Déplacement individuel des courbes de croissance

Le début de la poussée de croissance se situe en moyenne durant la onzième année avec l’arrivée de la puberté. Le pic de croissance rapide (PHV = «Peak height velocity») est atteint environ trois ans après le début de la poussée de croissance. A partir de la 19ème année, les jeunes ne grandissent plus, ou plus beaucoup (fin de la phase de croissance).

Selon les individus, on peut constater un déplacement des courbes jusqu’à deux ans et demi vers l’arrière (BA – CA = -2.5) ou vers l’avant (BA – CA = 2.5). On parle dans ces cas de développement tardif (BA – CA < -1) respectivement de développement précoce (BA – CA > 1).

En fonction du déplacement du début de la poussée de croissance entre les jeunes du même âge chronologique (CA), on peut constater des différences du développement biologique allant jusqu’à cinq ans (Malina, Bouchard, & Bar-Or, 2004).

Graphique Différence maximale au niveau de l’âge biologique (BA)
Fig. 2: Différence maximale au niveau de l’âge biologique (BA) entre un jeune au développement précoce et un autre au développement tardif en fonction de l’âge chronologique (CA); X: différence maximale absolue (CA = 13.8)

Disparition des différences avec l’âge

Avec le début anticipé de la poussée de croissance chez les enfants précoces durant la neuvième année, l’influence de l’âge biologique (BA) diminue continuellement.
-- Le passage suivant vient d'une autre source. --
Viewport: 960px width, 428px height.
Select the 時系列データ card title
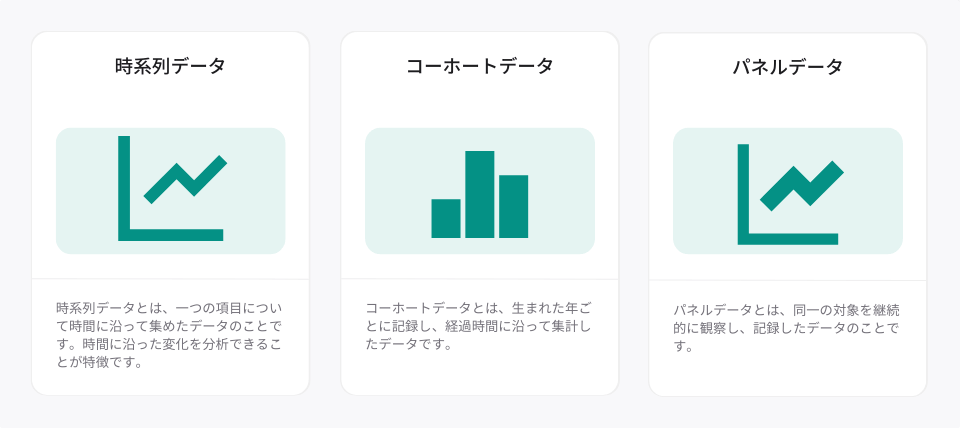pyautogui.click(x=170, y=66)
Ceci s’explique principalement par la production accrue de testostérone et la croissance physique (taille) et musculaire qui en découle. Chez les garçons, la différence relative atteint son apogée à l’âge de 13,8 ans, avant que les différences au niveau de l’âge biologique diminuent à nouveau.

La diminution est due au fait que les enfants précoces sont déjà très avancés dans leur développement et que les enfants au développement tardif commencent à rattraper leur retard avec le début de leur croissance différée. A l’âge de 20 ans, la différence au niveau de l’âge biologique a pratiquement disparu, car aussi bien les enfants précoces que les enfants au développement tardif ont terminé leur croissance.

Comme c’était le cas pour l’âge relatif, on peut supposer que les différences au niveau de l’âge biologique influencent aussi la sélection des joueurs au sein des équipes de la relève. Un joueur au développement précoce jouit d’avantages physiques par rapport à un joueur du même âge moins avancé dans son développement biologique (Till, Cobley, O’Hara, Cooke, & Chapman, 2013).

Les enfants précoces surreprésentés

Cet avantage temporaire au niveau des performances augmente les chances d’être sélectionné. Il faut donc s’attendre à ce que la proportion des sportifs à maturité précoce au sein des sélections soit plus grande que celle des joueurs au développement normal ou tardif. Des études menées par le passé confirment cette hypothèse et montrent une sous-représentation des jeunes footballeurs au développement tardif dans les sélections espoirs (Figueiredo, Gonçalves, Coelho e Silva, & Malina, 2009; L. Müller, Gonaus, Perner, E. Müller, & Raschner, 2017).

Une évaluation actuelle du cadre national U15 des trois dernières années montre la répartition des joueurs en fonction de leur état de développement (tableau 1).

Grafique: Joueurs U15 durant les années 2015-2017
Tableau 1: Joueurs U15 durant les années 2015-2017 subdivisés en fonction de leur état de développement et de l’année de sélection. Remarque: les valeurs représentent le pourcentage de l’ensemble des joueurs du cadre de l’année correspondante.

 

Pour définir l’âge biologique (BA), on a effectué des scanners DXA (dual-energy X-ray absorptiometry) du dos de la main et appliqué la méthode TW3. En prenant comme référence la population normale, on peut affirmer qu’au sein des sélections U15 des années 2015 à 2017, les enfants au développement précoce étaient surreprésentés.

Cette surreprésentation est compensée par un nombre moins important que prévu d’enfants au développement normal (par rapport à la population normale) et non par une minorité d’enfants au développement tardif. Dans la pratique, pour déterminer l’âge biologique, on utilise une méthode non-invasive, la classification selon Mirwald (Mirwald, R.L., Baxter-Jones, A.D.G., Bailey D.A., & Beunen, G. P., 2002). Le procédé tient compte de l’âge chronologique et du rapport entre la taille en position assise et la longueur des jambes.